=== Dataset excerpts ===
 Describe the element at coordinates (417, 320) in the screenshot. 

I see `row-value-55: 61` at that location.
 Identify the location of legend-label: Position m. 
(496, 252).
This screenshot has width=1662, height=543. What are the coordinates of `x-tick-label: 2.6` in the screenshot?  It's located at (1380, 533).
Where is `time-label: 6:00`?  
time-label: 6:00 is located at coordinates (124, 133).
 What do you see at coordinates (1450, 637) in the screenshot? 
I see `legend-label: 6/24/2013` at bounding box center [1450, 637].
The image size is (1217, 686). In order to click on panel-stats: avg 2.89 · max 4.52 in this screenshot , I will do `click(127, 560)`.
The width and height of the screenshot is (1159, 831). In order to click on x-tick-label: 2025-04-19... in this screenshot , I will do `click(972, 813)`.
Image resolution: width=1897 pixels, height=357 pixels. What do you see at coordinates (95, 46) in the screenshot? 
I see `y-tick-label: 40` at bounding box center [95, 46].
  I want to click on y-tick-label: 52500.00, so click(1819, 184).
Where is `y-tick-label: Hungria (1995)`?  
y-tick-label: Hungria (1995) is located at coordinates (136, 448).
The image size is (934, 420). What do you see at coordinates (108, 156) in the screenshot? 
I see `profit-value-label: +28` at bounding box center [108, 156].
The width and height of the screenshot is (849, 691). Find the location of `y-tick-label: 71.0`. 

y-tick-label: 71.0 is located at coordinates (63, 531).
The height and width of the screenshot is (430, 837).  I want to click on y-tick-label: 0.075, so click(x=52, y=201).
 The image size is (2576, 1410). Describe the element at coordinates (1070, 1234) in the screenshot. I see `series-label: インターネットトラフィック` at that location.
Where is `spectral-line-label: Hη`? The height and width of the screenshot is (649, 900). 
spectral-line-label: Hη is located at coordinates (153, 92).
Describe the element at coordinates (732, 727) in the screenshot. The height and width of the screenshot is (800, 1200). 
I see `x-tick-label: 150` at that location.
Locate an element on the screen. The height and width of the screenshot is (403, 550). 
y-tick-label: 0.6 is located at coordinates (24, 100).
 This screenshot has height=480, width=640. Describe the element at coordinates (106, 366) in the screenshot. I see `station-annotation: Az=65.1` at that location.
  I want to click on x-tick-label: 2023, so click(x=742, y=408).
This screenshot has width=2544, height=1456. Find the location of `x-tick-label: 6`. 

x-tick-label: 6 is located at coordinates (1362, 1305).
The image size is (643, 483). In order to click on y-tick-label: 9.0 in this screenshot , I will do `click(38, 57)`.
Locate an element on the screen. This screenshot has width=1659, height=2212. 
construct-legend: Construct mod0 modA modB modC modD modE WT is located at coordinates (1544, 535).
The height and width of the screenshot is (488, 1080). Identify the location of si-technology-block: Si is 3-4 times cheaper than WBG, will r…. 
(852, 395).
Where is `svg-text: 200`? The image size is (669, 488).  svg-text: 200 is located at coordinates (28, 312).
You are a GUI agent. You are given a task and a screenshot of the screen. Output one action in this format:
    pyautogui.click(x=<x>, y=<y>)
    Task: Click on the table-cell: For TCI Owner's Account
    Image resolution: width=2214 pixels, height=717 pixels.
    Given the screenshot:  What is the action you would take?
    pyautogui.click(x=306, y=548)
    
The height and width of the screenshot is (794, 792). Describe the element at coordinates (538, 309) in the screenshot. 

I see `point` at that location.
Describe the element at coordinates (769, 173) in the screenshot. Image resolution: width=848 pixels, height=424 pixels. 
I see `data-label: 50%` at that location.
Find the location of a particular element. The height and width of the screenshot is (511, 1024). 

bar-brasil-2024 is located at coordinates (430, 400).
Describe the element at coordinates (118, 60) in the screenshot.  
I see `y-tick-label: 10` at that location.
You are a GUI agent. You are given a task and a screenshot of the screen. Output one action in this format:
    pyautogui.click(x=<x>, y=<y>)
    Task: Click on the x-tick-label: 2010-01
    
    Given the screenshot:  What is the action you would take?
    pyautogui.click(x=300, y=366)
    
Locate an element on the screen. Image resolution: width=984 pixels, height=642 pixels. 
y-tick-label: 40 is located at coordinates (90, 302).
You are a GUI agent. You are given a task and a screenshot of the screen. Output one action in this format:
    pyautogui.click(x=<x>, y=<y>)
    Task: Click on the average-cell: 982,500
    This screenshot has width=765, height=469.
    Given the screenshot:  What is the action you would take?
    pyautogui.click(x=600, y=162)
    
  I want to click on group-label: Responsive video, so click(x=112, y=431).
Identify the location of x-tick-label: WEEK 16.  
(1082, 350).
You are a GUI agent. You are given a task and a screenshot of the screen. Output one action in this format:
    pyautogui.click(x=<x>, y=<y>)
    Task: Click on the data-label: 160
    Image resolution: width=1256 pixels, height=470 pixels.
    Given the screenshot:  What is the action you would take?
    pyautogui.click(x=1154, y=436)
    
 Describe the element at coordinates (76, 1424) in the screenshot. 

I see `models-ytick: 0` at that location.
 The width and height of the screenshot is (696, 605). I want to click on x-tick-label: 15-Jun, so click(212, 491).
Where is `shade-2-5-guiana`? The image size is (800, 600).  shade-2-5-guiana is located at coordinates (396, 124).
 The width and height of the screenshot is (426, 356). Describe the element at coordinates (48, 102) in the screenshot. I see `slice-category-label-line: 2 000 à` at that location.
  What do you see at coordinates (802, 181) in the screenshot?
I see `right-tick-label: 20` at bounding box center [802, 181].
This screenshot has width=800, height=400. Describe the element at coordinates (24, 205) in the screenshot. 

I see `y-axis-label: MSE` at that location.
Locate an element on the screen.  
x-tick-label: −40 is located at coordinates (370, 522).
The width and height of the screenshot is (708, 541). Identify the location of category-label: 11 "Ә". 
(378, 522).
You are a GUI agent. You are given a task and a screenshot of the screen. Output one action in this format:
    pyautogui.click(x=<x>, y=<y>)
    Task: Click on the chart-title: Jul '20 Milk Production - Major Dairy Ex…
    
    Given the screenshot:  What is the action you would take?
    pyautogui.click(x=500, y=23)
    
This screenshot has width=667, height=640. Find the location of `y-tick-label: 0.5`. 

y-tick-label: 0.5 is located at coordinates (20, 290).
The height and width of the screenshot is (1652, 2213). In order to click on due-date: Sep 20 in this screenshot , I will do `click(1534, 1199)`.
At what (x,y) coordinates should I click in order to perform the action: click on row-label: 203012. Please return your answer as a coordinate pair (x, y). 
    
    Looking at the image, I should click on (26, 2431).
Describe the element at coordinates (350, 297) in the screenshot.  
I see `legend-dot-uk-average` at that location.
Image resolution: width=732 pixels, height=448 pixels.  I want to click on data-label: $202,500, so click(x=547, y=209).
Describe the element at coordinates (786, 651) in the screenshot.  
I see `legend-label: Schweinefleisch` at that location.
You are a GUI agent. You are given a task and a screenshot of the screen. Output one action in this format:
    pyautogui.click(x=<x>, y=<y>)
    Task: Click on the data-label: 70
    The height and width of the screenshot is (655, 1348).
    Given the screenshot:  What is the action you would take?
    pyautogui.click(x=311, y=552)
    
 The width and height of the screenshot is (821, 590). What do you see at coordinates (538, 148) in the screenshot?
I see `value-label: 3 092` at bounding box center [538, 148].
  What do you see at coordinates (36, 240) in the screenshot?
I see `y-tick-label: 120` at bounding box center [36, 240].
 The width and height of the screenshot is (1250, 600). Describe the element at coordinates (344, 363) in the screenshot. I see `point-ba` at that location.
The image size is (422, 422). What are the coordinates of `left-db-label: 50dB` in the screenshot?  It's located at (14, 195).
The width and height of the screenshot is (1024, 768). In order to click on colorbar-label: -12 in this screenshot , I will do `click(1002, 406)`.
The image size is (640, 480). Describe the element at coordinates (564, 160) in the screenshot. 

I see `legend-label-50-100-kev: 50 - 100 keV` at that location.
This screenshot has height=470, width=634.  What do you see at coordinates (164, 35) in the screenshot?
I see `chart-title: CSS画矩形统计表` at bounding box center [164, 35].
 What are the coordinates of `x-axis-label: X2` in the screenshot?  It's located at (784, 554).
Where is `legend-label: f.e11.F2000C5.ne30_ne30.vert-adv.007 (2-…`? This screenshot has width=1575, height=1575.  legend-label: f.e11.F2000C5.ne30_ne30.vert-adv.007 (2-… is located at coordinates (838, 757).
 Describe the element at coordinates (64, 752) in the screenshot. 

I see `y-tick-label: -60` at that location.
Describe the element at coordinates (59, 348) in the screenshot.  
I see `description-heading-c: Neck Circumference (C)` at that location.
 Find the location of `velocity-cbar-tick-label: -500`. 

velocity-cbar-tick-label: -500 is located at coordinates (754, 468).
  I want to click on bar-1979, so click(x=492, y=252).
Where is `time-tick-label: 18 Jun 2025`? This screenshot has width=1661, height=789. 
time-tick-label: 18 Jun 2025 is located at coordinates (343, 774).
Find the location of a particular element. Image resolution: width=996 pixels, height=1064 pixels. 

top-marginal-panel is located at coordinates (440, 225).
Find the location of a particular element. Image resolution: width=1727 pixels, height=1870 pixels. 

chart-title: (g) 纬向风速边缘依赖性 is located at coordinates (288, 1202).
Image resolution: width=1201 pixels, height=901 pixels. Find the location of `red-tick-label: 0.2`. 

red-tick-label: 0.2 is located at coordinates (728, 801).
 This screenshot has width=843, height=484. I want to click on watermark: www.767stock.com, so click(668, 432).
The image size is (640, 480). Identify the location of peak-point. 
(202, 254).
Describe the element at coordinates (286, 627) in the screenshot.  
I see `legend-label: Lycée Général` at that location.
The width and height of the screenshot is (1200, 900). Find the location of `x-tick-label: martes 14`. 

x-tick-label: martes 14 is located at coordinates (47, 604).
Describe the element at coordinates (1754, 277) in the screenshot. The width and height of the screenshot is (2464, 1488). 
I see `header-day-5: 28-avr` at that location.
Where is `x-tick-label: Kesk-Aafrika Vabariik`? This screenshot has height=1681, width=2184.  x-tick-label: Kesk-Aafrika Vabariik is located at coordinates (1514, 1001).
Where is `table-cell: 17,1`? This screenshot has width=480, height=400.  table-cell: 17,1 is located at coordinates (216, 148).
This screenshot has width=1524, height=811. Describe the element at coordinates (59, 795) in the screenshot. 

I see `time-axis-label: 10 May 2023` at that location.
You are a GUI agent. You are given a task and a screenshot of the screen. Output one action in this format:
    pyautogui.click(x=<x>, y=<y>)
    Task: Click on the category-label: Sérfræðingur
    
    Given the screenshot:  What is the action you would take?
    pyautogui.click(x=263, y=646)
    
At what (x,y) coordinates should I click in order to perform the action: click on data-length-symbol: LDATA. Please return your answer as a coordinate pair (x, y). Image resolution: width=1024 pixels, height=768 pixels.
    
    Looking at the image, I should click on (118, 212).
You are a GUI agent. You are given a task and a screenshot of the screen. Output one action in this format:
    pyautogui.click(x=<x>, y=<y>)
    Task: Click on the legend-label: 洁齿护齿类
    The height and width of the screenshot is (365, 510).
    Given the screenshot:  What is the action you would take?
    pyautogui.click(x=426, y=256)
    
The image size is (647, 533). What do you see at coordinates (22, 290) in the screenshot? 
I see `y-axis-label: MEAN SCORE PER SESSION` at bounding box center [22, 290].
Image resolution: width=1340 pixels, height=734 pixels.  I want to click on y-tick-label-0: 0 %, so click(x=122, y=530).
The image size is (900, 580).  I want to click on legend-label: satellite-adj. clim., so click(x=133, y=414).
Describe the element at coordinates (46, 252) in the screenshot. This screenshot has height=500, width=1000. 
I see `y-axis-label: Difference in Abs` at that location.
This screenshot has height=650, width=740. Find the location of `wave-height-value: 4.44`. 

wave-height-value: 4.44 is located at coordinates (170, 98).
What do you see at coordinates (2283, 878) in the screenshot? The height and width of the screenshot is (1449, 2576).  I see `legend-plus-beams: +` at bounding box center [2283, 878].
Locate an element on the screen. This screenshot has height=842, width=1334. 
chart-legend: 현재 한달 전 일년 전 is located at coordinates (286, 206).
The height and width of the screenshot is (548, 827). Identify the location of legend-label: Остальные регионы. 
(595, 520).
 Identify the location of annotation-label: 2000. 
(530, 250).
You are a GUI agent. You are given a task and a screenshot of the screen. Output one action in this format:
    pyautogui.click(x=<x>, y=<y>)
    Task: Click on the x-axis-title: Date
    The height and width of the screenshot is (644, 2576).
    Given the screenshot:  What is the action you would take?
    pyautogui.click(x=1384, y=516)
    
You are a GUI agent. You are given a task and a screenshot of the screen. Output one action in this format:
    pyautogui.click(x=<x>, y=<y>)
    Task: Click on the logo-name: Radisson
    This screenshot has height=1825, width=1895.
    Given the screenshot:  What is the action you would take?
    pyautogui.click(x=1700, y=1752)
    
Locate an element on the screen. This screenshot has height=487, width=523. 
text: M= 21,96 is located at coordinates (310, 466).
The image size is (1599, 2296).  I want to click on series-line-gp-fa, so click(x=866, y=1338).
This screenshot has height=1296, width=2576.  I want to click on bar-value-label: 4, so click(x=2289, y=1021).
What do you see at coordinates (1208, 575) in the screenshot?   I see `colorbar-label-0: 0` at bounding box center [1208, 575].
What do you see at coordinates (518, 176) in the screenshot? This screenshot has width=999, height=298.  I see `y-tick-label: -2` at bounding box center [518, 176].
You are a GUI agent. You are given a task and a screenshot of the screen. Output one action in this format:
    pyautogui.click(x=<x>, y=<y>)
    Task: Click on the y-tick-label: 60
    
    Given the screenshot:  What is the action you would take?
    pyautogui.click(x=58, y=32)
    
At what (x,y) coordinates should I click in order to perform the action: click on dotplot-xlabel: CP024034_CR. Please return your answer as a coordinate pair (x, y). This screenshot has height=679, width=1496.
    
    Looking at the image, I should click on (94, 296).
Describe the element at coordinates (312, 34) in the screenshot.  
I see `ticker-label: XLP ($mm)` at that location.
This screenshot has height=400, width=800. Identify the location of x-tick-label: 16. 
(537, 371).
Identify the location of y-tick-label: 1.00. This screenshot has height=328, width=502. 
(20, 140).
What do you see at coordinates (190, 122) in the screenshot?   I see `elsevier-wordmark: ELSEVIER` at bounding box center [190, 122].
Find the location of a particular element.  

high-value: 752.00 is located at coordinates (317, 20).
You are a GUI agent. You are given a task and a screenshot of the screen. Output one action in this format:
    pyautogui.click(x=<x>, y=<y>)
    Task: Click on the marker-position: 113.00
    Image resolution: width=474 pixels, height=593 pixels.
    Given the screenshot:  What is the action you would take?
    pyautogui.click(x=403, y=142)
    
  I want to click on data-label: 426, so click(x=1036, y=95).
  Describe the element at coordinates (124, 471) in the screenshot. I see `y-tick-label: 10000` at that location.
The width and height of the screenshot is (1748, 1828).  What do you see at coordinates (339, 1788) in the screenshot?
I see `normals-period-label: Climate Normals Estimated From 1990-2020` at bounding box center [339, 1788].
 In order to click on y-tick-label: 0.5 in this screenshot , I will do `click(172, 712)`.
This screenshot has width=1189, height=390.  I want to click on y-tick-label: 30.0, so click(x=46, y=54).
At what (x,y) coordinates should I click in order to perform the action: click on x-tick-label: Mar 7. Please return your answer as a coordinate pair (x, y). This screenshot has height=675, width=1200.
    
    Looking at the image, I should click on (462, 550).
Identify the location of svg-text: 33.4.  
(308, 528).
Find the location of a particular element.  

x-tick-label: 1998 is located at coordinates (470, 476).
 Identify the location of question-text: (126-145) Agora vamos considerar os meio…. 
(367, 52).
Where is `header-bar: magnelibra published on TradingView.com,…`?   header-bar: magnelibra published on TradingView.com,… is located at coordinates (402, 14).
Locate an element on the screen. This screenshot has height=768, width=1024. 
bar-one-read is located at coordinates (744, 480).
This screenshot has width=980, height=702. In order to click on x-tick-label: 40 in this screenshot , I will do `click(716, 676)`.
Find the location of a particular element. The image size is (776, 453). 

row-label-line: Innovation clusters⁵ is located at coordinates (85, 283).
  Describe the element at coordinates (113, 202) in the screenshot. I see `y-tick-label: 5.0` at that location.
===
Exercise description:
Return each line from the rows above that contains the string "chart".

Result of this exercise:
    Task: Click on the chart-title: Jul '20 Milk Production - Major Dairy Ex…
I see `chart-title: CSS画矩形统计表` at bounding box center [164, 35].
chart-title: (g) 纬向风速边缘依赖性 is located at coordinates (288, 1202).
chart-legend: 현재 한달 전 일년 전 is located at coordinates (286, 206).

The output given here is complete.